## Recorded information
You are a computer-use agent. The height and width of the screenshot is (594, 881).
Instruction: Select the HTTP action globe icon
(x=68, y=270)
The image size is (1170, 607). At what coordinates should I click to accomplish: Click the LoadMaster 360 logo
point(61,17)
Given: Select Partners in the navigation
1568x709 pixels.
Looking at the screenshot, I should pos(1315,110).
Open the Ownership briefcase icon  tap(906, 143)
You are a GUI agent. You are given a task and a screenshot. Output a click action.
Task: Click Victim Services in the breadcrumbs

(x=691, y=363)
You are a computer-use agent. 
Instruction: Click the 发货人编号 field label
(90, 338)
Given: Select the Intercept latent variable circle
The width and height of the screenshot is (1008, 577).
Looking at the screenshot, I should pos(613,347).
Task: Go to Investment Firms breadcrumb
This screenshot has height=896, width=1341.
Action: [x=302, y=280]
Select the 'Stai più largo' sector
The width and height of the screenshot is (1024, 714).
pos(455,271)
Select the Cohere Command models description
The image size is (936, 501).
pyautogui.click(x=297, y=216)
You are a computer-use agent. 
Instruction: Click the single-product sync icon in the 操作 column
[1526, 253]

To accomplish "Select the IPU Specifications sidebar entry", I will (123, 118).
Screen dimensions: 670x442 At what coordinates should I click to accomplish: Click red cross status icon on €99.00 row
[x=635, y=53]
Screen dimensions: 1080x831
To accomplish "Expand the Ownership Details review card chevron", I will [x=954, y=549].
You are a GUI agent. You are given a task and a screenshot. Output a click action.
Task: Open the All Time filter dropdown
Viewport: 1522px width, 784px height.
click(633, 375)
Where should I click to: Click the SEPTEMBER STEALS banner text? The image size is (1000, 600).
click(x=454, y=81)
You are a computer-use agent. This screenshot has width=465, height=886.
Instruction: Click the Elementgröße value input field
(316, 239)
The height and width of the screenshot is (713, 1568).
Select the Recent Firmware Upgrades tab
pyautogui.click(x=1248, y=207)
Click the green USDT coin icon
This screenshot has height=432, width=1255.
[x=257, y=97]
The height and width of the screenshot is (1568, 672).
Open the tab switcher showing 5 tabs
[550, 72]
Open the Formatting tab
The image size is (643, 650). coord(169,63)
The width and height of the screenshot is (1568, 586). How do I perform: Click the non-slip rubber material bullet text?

## Task item
Your answer consists solely of the lines from the top of the records above through the line that contains "Open the Ownership", each echoed exactly.

## Solution for this exercise
You are a computer-use agent. The height and width of the screenshot is (594, 881).
Instruction: Select the HTTP action globe icon
(x=68, y=270)
The image size is (1170, 607). At what coordinates should I click to accomplish: Click the LoadMaster 360 logo
point(61,17)
Given: Select Partners in the navigation
1568x709 pixels.
Looking at the screenshot, I should pos(1315,110).
Open the Ownership briefcase icon  tap(906, 143)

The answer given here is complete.